Laut der direkten Nachbarin war die 78-Jährige schon seit Längerem nicht mehr gut beisammen, ging nur noch selten zum Einkaufen heraus, nutzte stets den Lift, um aus dem ersten Stock zum Hauseingang zu kommen. Die alleinstehende Frau ohne Haustiere sei immer freundlich gewesen. "Sie hat immer gegrüßt, war zuletzt aber sehr blass und schwach", erzählt die Nachbarin gegenüber "Heute". Eine andere Hausbewohnerin erinnert sich: "Sie war eine ruhige Frau, hat aber am Abend immer sehr laut den Fernseher laufen lassen."

Am Sonntag sei plötzlich alles voll mit Beamten gewesen, auch die Nachbarin obendrüber bemerkte den Polizeieinsatz im Haus. Sie habe die Frau zuletzt "vor etwa einem Monat gesehen". Dass jemand die Pensionistin erstickt haben könnte, will im Haus derzeit (noch) niemand glauben.

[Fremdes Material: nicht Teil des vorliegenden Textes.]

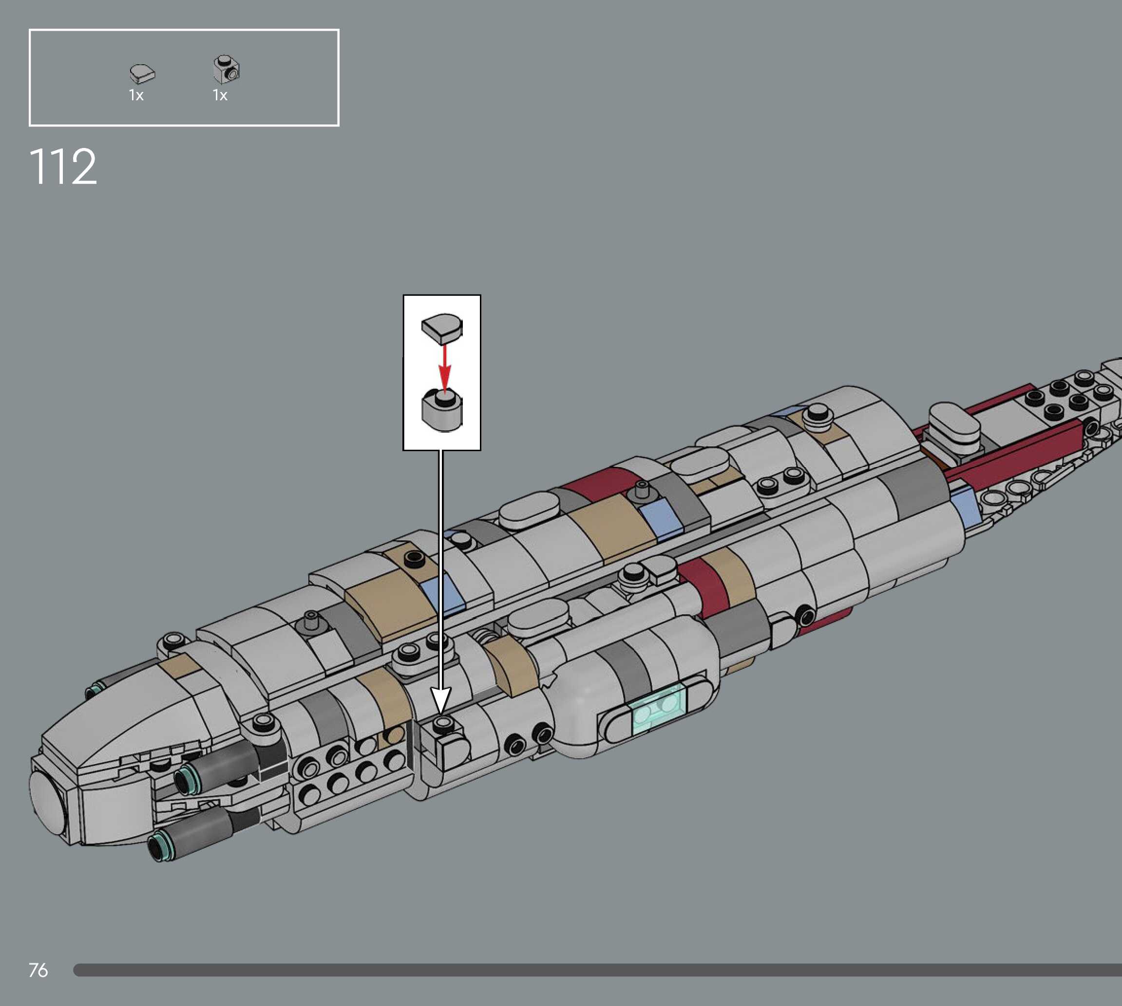
Task: Click the white-outlined parts list box
Action: coord(184,78)
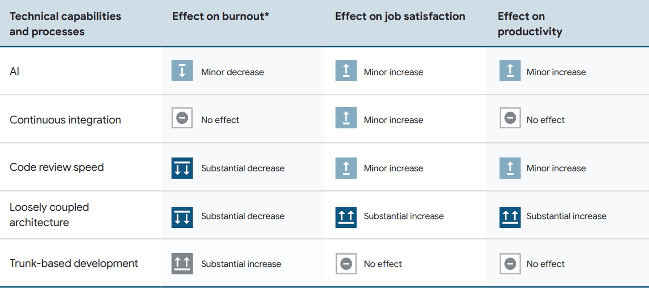Select the Effect on burnout column header
Image resolution: width=649 pixels, height=288 pixels.
pos(221,16)
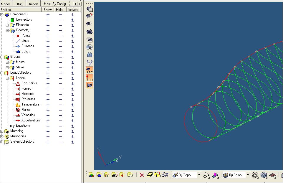
Task: Click Show plus for Surfaces
Action: point(48,47)
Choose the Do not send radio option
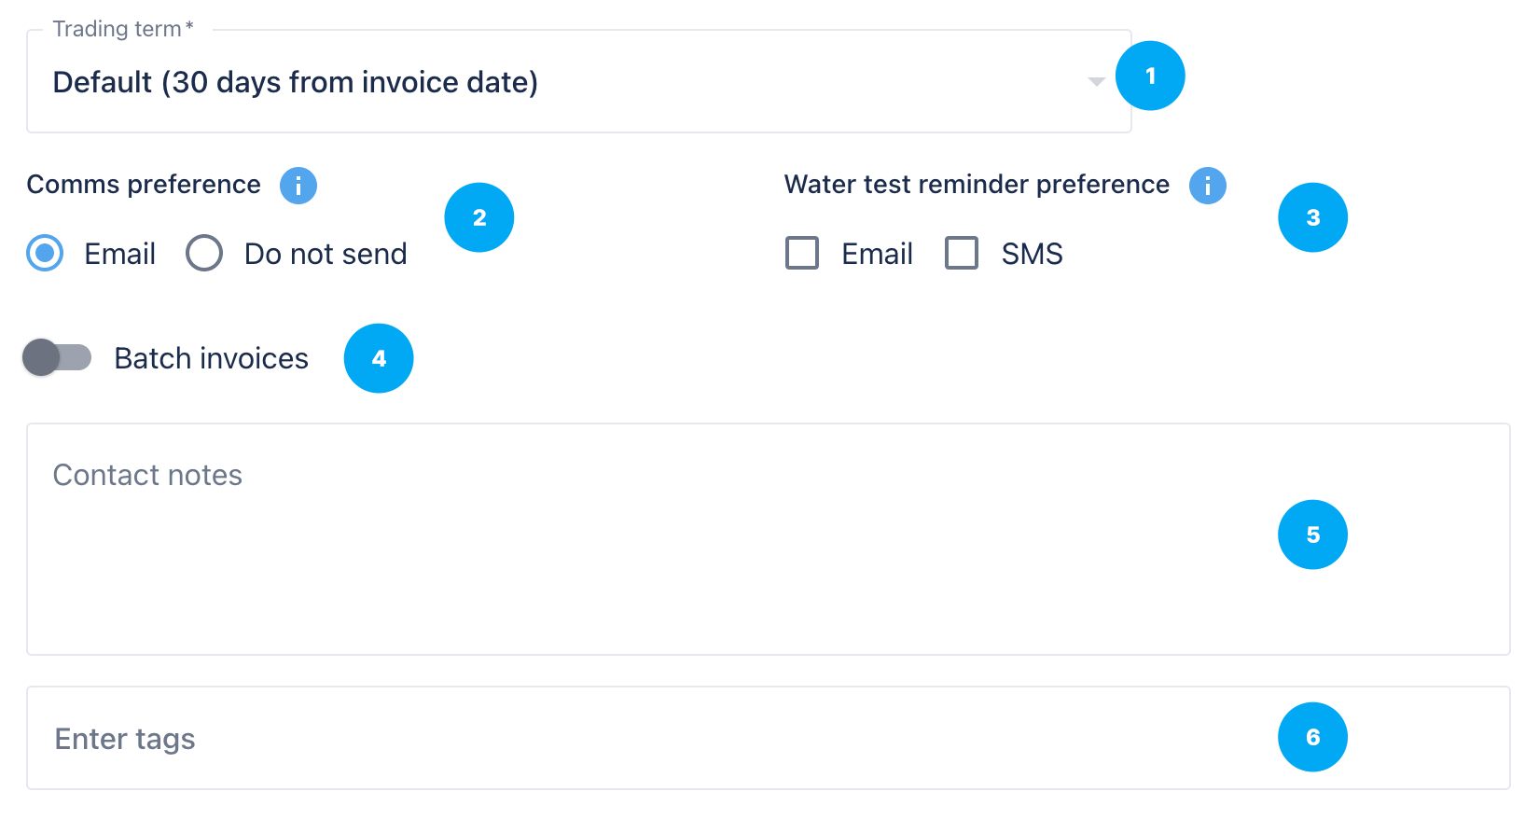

Am Tatort wurden jedoch alle Spuren gesichert. Erhebungen im Umfeld der 78-Jährigen sind im Gange. "Nach dem vorliegenden ersten Obduktionsbefund kann man nicht zu hundertprozentiger Sicherheit sagen, ob ein Tötungsdelikt vorliegt", meinte Polizeisprecherin Irina Steirer. Weitere kriminaltechnische Untersuchungen könnten seitens der Staatsanwaltschaft angeordnet werden. Noch scheint es keinen Verdächtigen zu geben – doch das könnte sich rasch ändern.